Title: Aggressive behavior of adult meadow voles (Microtus pennsylvanicus) towards young
Authors: Boonstra, Rudy
Issue Date: 1984
Publisher: Springer-Verlag
Citation: Oecologia (Berlin) (1984) 62: 126-131
Abstract: Field evidence indicates that adult microtines, especially females, may be a major cause of poor juvenile survival and this may be instrumental in their population regulation. This suggests that males and females behave differently towards young animals. To examine how adult males, nonlactating females, and lactating females behave towards strange young, I introduced young animals into the home cage of the adults. Lactating females were most aggressive towards young; most males investigated them; most nonlactating females ignored them. However, discriminant function analysis indicated a great deal of overlap in the behavior of the classes.

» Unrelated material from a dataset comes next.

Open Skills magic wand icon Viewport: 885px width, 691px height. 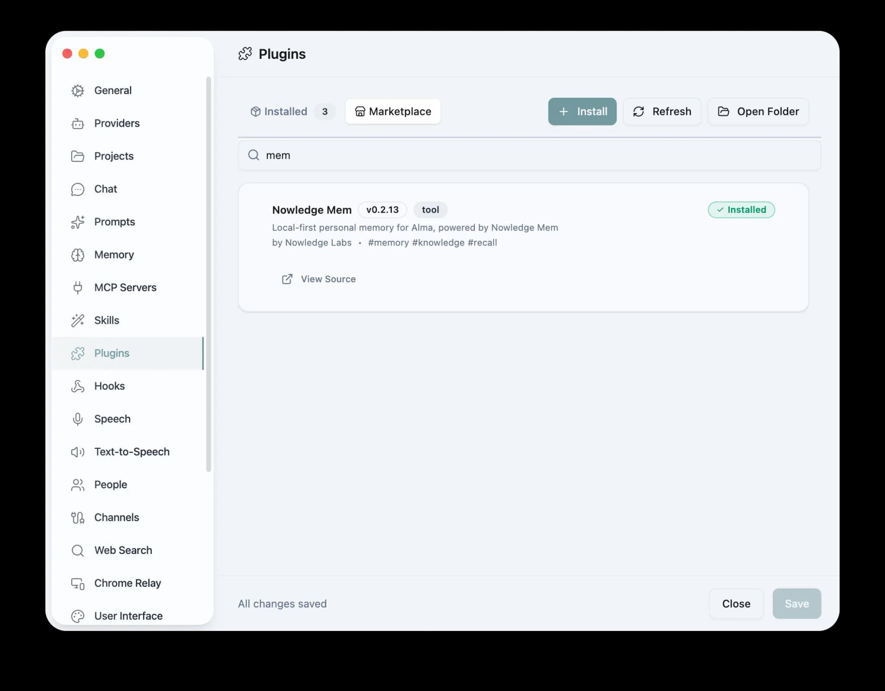78,320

None of the classes behaved differently towards young of either sex. Females did not vary their behavior during lactation. Behavior varied among lactating females, with 55% showing little aggression and 20% showing a great deal. Most lactating females showed similar behavior in each of their bouts: docile females remained docile, aggressive females remained aggressive. I conclude that lactating females are most aggressive towards strange young. These results are consistent with the field evidence, which suggests that adult females depress juvenile survival and recruitment and that the main culprits are breeding females.